The radioresistance of tumors affect the outcome of radiotherapy. Accumulating data suggest that 1α,25(OH)(2)D(3) is a potential anti-oncogenic molecule in various cancers. In the present study, we investigated the radiosensitive effects and underlying mechanisms of 1α,25(OH)(2)D(3) in vitro and in vivo. We found that 1α,25(OH)(2)D(3) enhanced the radiosensitivity of lung cancer and ovarian cancer cells by promoting the NADPH oxidase-ROS-apoptosis axis. Compared to the group that only received radiation, the survival fraction and self-renewal capacity of cancer cells treated with a combination of 1α,25(OH)(2)D(3) and radiation were decreased. Both apoptosis and ROS were significantly increased in the combination group compared with the radiation only group. Moreover, N-acetyl-L-cysteine, a scavenger of intracellular ROS, reversed the apoptosis and ROS induced by 1α,25(OH)(2)D(3), indicating that 1α,25(OH)(2)D(3) enhanced the radiosensitivity of cancer cells in vitro by promoting ROS-induced apoptosis.
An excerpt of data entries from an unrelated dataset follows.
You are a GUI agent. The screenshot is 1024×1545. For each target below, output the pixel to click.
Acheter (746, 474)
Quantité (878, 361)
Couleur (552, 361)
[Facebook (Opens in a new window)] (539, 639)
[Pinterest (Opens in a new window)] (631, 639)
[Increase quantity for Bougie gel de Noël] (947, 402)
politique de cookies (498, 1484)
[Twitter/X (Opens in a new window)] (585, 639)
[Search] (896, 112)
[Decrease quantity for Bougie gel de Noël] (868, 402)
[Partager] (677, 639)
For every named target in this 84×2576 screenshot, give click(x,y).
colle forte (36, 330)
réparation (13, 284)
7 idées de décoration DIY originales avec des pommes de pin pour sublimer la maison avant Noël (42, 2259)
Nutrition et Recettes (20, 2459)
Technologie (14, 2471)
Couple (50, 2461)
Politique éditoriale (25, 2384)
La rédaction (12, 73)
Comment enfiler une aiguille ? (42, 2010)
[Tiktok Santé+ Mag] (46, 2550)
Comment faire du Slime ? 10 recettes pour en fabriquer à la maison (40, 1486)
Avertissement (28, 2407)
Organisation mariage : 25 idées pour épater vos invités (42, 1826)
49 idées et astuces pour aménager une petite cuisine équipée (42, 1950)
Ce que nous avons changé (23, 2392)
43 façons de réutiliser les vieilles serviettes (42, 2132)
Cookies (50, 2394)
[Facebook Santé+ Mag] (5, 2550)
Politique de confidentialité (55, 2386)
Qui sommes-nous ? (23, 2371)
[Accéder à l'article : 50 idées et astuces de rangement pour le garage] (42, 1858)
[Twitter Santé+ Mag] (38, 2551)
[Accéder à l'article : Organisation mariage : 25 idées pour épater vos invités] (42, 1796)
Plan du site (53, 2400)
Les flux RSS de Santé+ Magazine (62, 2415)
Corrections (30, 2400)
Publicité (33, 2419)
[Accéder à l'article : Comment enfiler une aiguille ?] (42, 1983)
Moreover, our results demonstrated that 1α,25(OH)(2)D(3) promoted the ROS level via activating NADPH oxidase complexes, NOX4, p22(phox), and p47(phox). In addition, knockdown of the vitamin D receptor (VDR) abolished the radiosensitization of 1α,25(OH)(2)D(3), which confirmed that 1α,25(OH)(2)D(3) radiosensitized tumor cells that depend on VDR. Similarly, our study also evidenced that vitamin D(3) enhanced the radiosensitivity of cancer cells in vivo and extended the overall survival of mice with tumors. In summary, these results demonstrate that 1α,25(OH)(2)D(3) enhances the radiosensitivity depending on VDR and activates the NADPH oxidase-ROS-apoptosis axis. Our findings suggest that 1α,25(OH)(2)D(3) in combination with radiation enhances lung and ovarian cell radiosensitivity, potentially providing a novel combination therapeutic strategy.